What made you go into music?
We both started playing music when we were four or five — so it’s hard to remember exactly. But our parents are musical and (according to them) they played us the Beatles every day when we were toddlers.

You released your new single ‘10K Sumer Nights,’ tell us more about the single.
10K Summer Nights is the first single from our upcoming EP and we wanted it to also work as a mission statement for the rest of the project. Our first EP Elizabeth was so personal and intimate feeling. “10K Summer Nights” begins in that space but by the end transforms into this widescreen cinematic moment. So in that way this song connects the dots between where we’ve been and where we’re headed

What is the meaning behind the single?
With 10K Summer Nights we wanted to communicate how something as personal as love can feel so big that it takes up your whole universe. How what starts as a feeling between two people comes to define the way you experience the world — and how even one moment can feel like it stretches into forever. With that in mind we intentionally produced it to start small — just a voice, an acoustic guitar, and a heartbeat kick drum — and slowly become maybe our biggest sounding song yet.

What was the writing process like?
We wrote a first draft on the piano and brought it into the studio, where it transformed a fair amount as we figured out the best way to produce it. Certain chords led to lyric changes, lyric changes helped us find the right arrangement. It was a very organic process.

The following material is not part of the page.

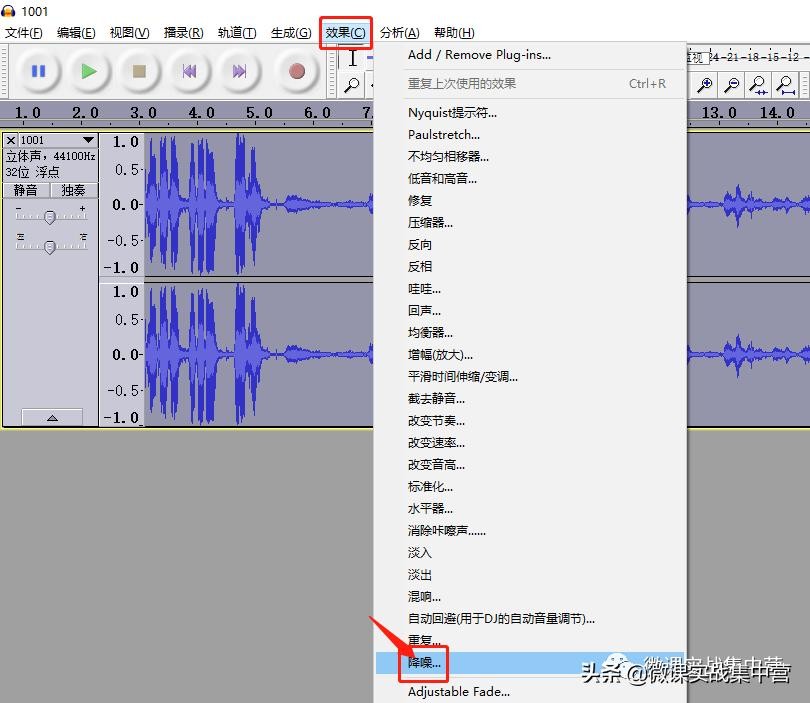Fit selection to window width icon
810x703 pixels.
tap(759, 86)
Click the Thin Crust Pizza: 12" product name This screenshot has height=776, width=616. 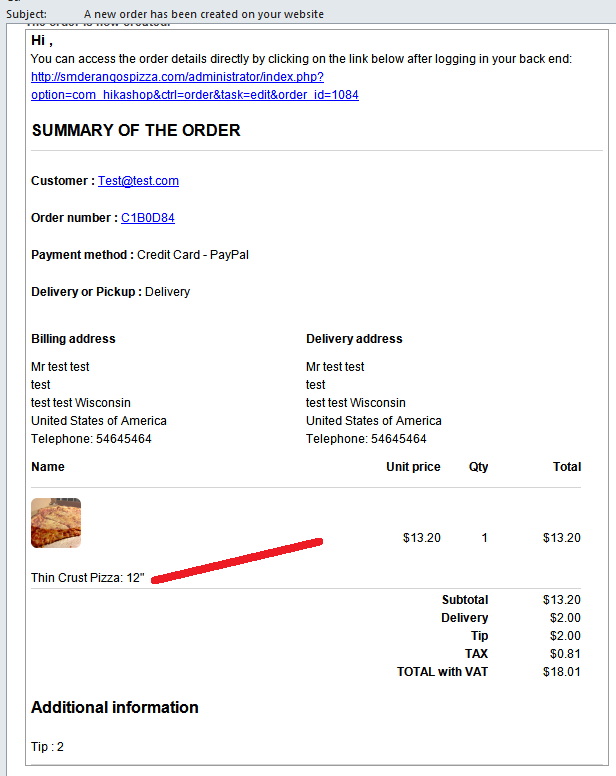pos(88,578)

Who did you work with on the single?
The two of us wrote / produced the song, Charlie drummed on it and our brilliant friend Andrew Maury mixed it.

Will we see a music video for the single? 
Yes! We’re planning a multi-platform video – you’ll have to watch them all to get the full story. It’s a little ambitious but we’re excited to try something new.

Listen to 10K Summer Nights below

You’re also going to release an EP, what can we expect?
 We feel like our first EP was a sketch of our sound, and now we’re filling it in. The songs are more expansive and cover more sonic and emotional territory. We joke that the genre of the first EP was “bedroom arena” because we produced like a bedroom pop record but the songs have arena aspirations. The songs are a bit bigger this time — we’re calling this one “living-room arena”.

What else can we expect in 2019?
Lots of music, collaborations, and shows!

Do you have any collaborations coming up with any other artists? 
We do! That is something we’re very excited about. But we may have to save the reveal for our next interview…

Would you be up for collaborations if other musicians wanted one with you?
Yes, absolutely! Hit us up on socials and let’s make it happen.

Do you play any instruments?
Harper’s main instrument is the guitar and Abner’s is the piano. But we both can play guitar, keys, bass.

Who are your influences?
We grew up loving classic songwriters but also studied jazz pretty seriously. The improvisational element of jazz really informed our process as writers and in the studio — learn a set of rules and then break them trying to do something exciting.

How do you get inspiration to write songs?
A lot of times a song will start as a feeling that there’s something you need to express. Sometimes it’s obvious and sometimes you need to sit with that feeling for a while and see what comes up. But unless you have a perfect life there’s always something to reflect on or something you need to work through. Songs come when that emotional build up breaks the surface of your subconscious and demands to be heard and dealt with. All of our songs are very personal.

Where do you see yourself now in 5 years?
Five years ago the only thing we could have predicted is that we’d be making music. Everything else has been an incredible surprise that we’re so grateful for. So let’s stick with that: recording and playing music, thankful that we have the opportunity.

When you’re not doing music, what do you do?
Sleep! Music takes up a lot of our time, haha. We also do most of the visuals for the band — videos, photos, artwork, merch design. We write and produce for other artists as well. Collaboration is crucial for inspiration. If you only work on your own thing 24/7 you can start to chase your own tail.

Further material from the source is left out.